Dans sa décision du 6 février, le juge estime que les 40 personnes visées ont commis des actes de génocide, crimes contre l’humanité, crimes de guerre et terrorisme sur les ordres du président rwandais Paul Kagame. Ce dernier bénéficie de l’immunité des chefs d’état et n’est donc pas l’objet d’un mandat d’arrêt.

Les investigations du juge font suite notamment à l’assassinat de neuf ressortissants espagnols, parmi lesquels un médecin, une infirmière, un photographe et six missionnaires, et dont les proches se sont portés parties civiles. Le juge a cependant agi en vertu de la compétence universelle de la justice internationale. Quelle que soit la nationalité des victimes, l’Espagne peut poursuivre les responsables de génocide, crimes contre l’humanité et crimes de guerre et reste le seul pays à appliquer cette compétence universelle dans sa conception la plus absolue.

ÉNONCÉ. Recopiez tout le passage de l'extrait sur les poursuites engagées en Espagne, depuis « Dans sa décision » jusqu'à « la plus absolue. », en remplaçant « juge » par « magistrat ».

DONNÉES.
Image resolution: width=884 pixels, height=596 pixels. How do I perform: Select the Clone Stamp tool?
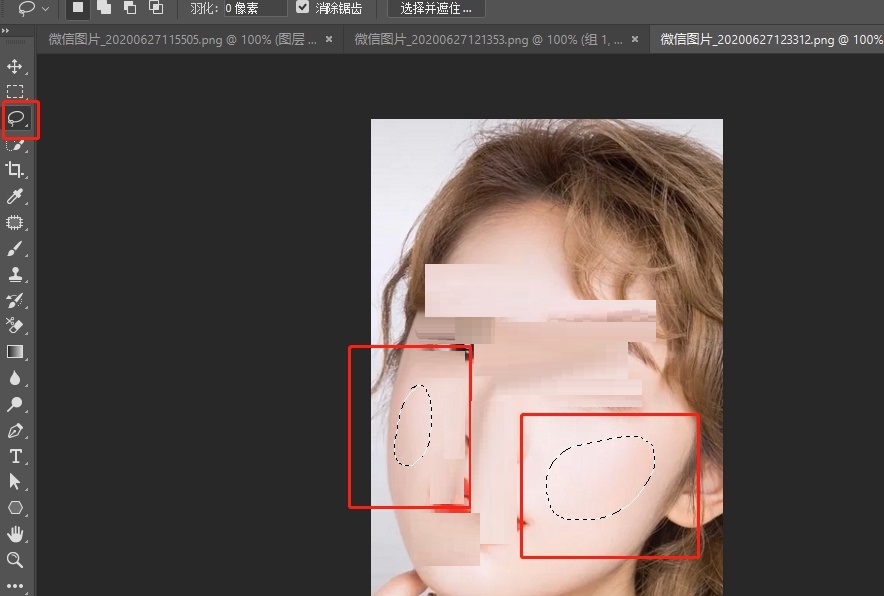[x=15, y=274]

SOLUTION.
Dans sa décision du 6 février, le magistrat estime que les 40 personnes visées ont commis des actes de génocide, crimes contre l’humanité, crimes de guerre et terrorisme sur les ordres du président rwandais Paul Kagame. Ce dernier bénéficie de l’immunité des chefs d’état et n’est donc pas l’objet d’un mandat d’arrêt.

Les investigations du magistrat font suite notamment à l’assassinat de neuf ressortissants espagnols, parmi lesquels un médecin, une infirmière, un photographe et six missionnaires, et dont les proches se sont portés parties civiles. Le magistrat a cependant agi en vertu de la compétence universelle de la justice internationale. Quelle que soit la nationalité des victimes, l’Espagne peut poursuivre les responsables de génocide, crimes contre l’humanité et crimes de guerre et reste le seul pays à appliquer cette compétence universelle dans sa conception la plus absolue.